Phenol, (1,1-dimethylethyl)-4-methoxy- (BHA)
CAS Registry Number 25013-16-5
What is it?
- Phenol, (1,1-dimethylethyl)-4-methoxy-, also known as BHA, is an industrial chemical.
How is it used?
- BHA is permitted for use as a food additive in Canada as an antioxidant to delay the deterioration of flavours and odours and increase the shelf life of fats and fat-containing foods, including foods baked or fried in animal oils.
- BHA may also be used as an antioxidant and antimicrobial preservative in personal care products, pharmaceutical products, natural health products and veterinary products manufactured in Canada.
- BHA is also an antioxidant used in animal feeds.
- BHA is a formulant (non-active ingredient) used as a stabilizer or fragrance in pesticide products in Canada.
- BHA is not manufactured in Canada, but it is imported into Canada.
Why did the Government of Canada assess it?
- Prior to the assessment, BHA was identified as a potential concern for human health based on its classification by international organizations as a substance that was found to cause cancer in laboratory animals, and based on a moderate potential for exposure (not including workplace exposures) to the general population of Canada.
How are Canadians exposed to it?
- The general population of Canada is primarily exposed to BHA through its permitted use as an antioxidant in some foods and through its use in personal care products such as shampoos and skin moisturizers.
How is it released to the environment?
- BHA may be released to the environment through use of products containing this substance.
What are the results of the assessment?
- The Government of Canada has conducted a science-based evaluation of BHA, called a screening assessment.
- Screening assessments address potential for harm to the general population (not including workplace exposures) and the environment.
- The Government of Canada has concluded that BHA is not harmful to the health of the general population at current levels of exposure.

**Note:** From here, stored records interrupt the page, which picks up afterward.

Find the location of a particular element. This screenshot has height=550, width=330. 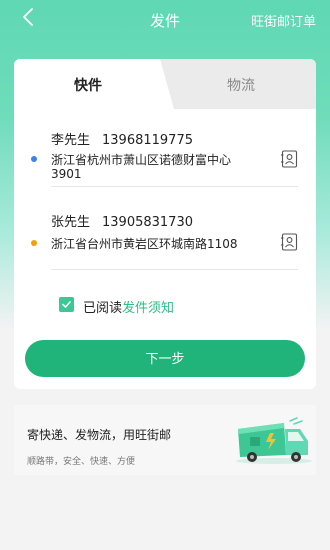

shipping-notice-link: 发件须知 is located at coordinates (148, 308).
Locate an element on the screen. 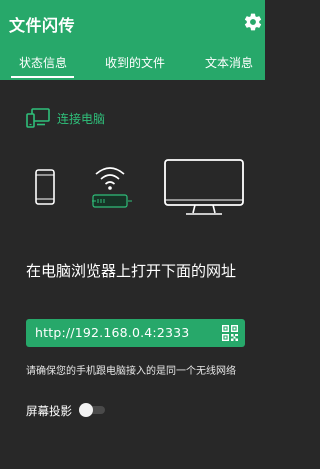 This screenshot has height=469, width=320. toggle-thumb is located at coordinates (86, 410).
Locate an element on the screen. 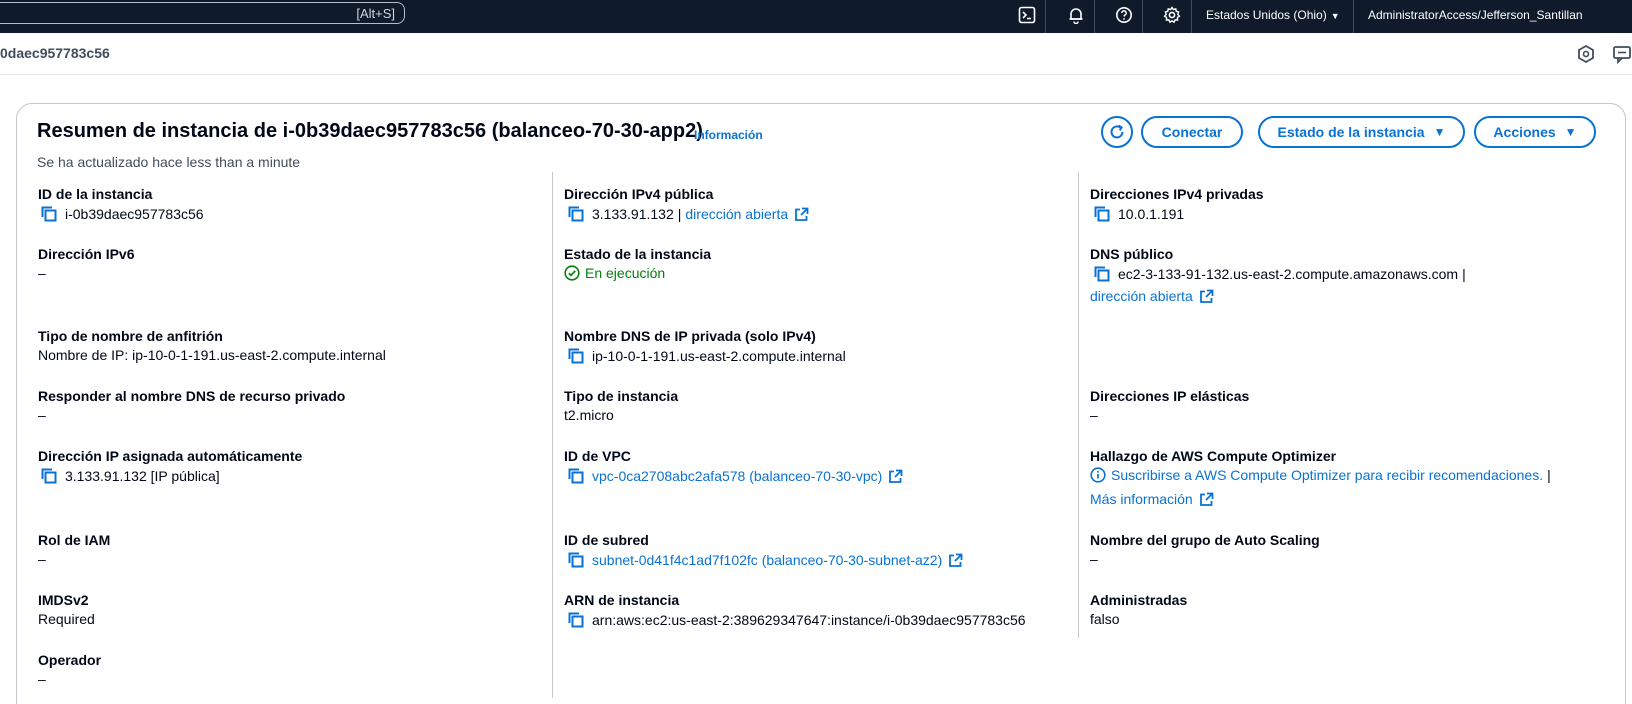 The height and width of the screenshot is (704, 1632). public-ipv4-label: Dirección IPv4 pública is located at coordinates (639, 194).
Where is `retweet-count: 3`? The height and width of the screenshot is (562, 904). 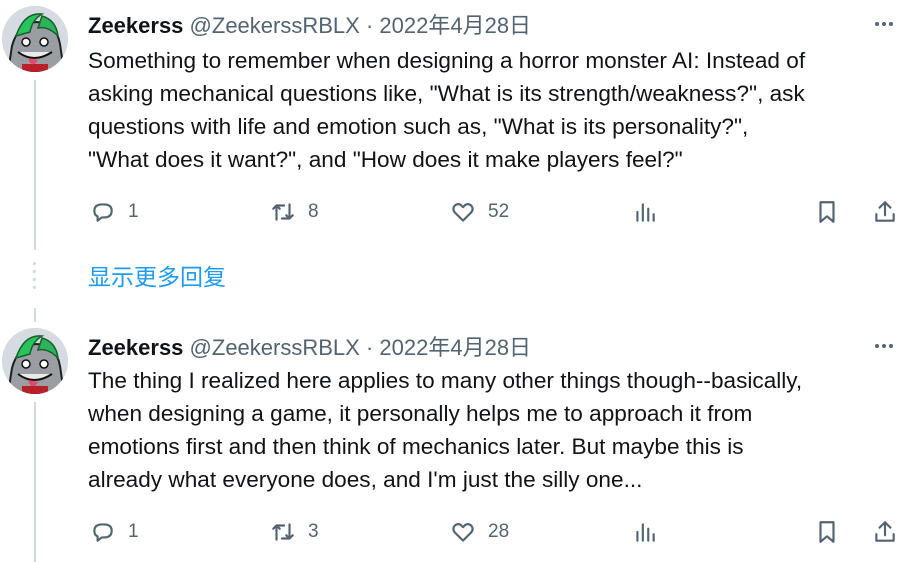
retweet-count: 3 is located at coordinates (314, 532).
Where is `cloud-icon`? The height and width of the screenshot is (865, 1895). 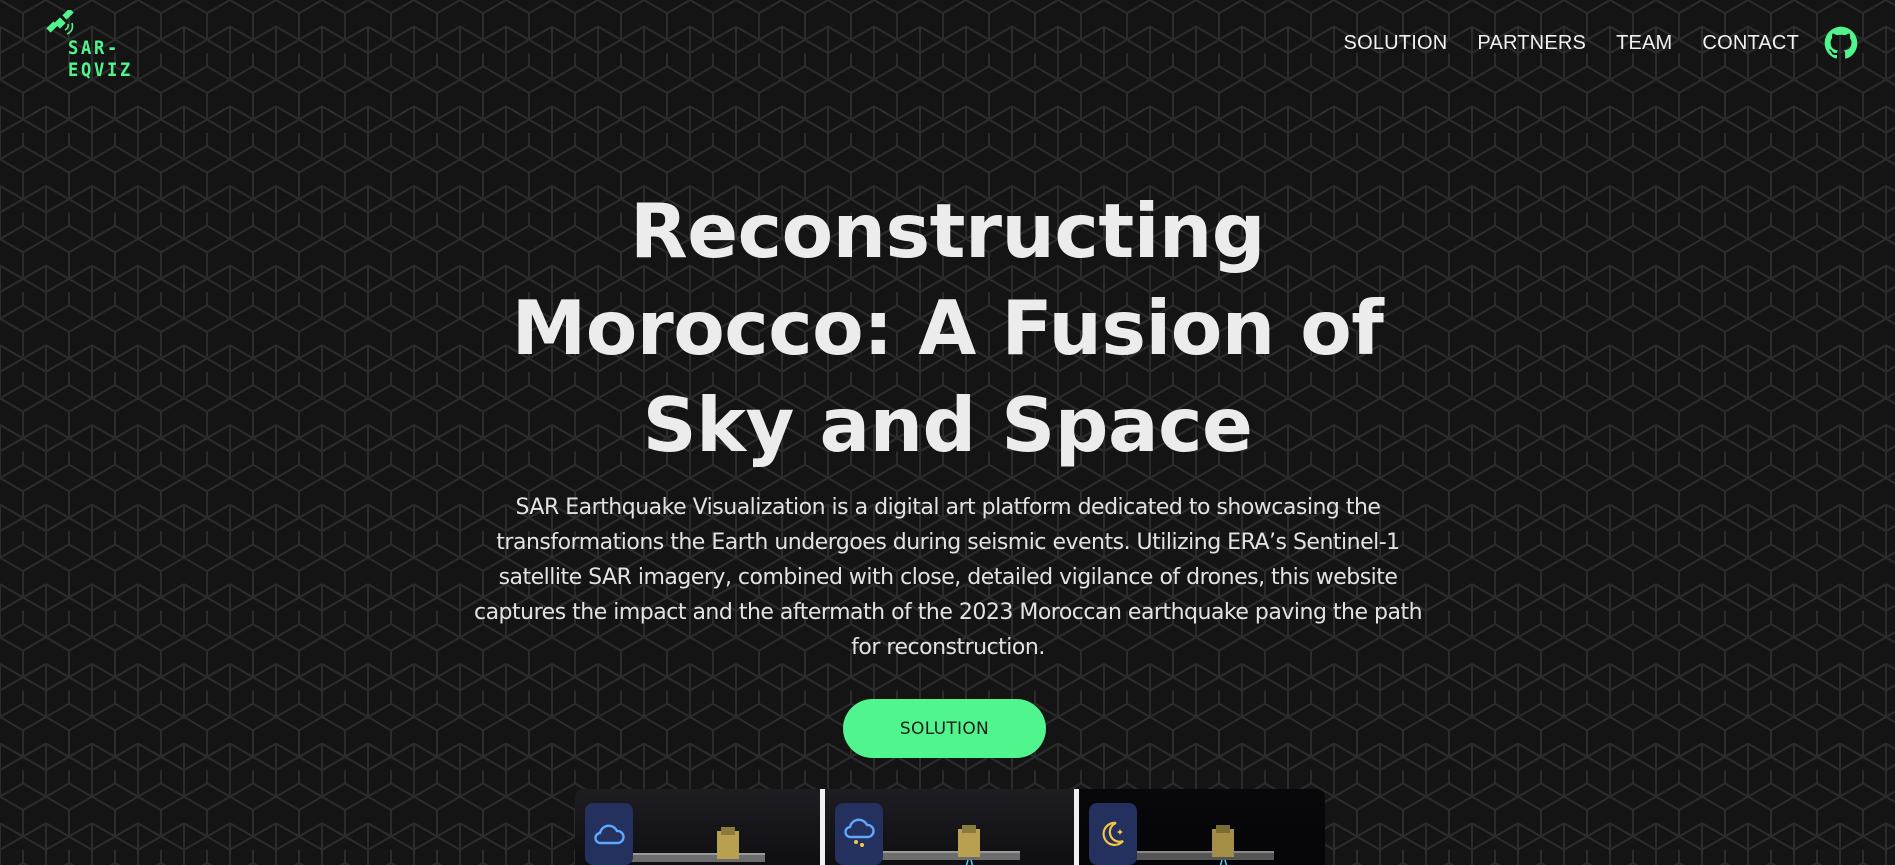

- Additionally, although BHA has the potential to remain in the environment for a long time, it is not expected to accumulate in organisms; therefore, the Government of Canada has concluded that BHA is not entering the environment in a quantity or under conditions that constitute a danger to the environment.
What is the Government of Canada doing?
- Based on the conclusion of the final screening assessment, the Government of Canada proposes that no further action be taken on BHA.
- The final screening assessment report was published on July 31, 2010.
What can Canadians do?
- The health risks associated with a chemical depend on the hazard (its potential to cause health effects) and the dose (the amount of chemical to which you are exposed). BHA is not presently a concern for the environment or human health at current levels of exposure.
- As a general precaution, Canadians are reminded when using any product to carefully follow safety warnings and directions.
- Canadians who handle BHA in the workplace should consult with their occupational health and safety representative about safe handling practices, and requirements under the Workplace Hazardous Materials Information System.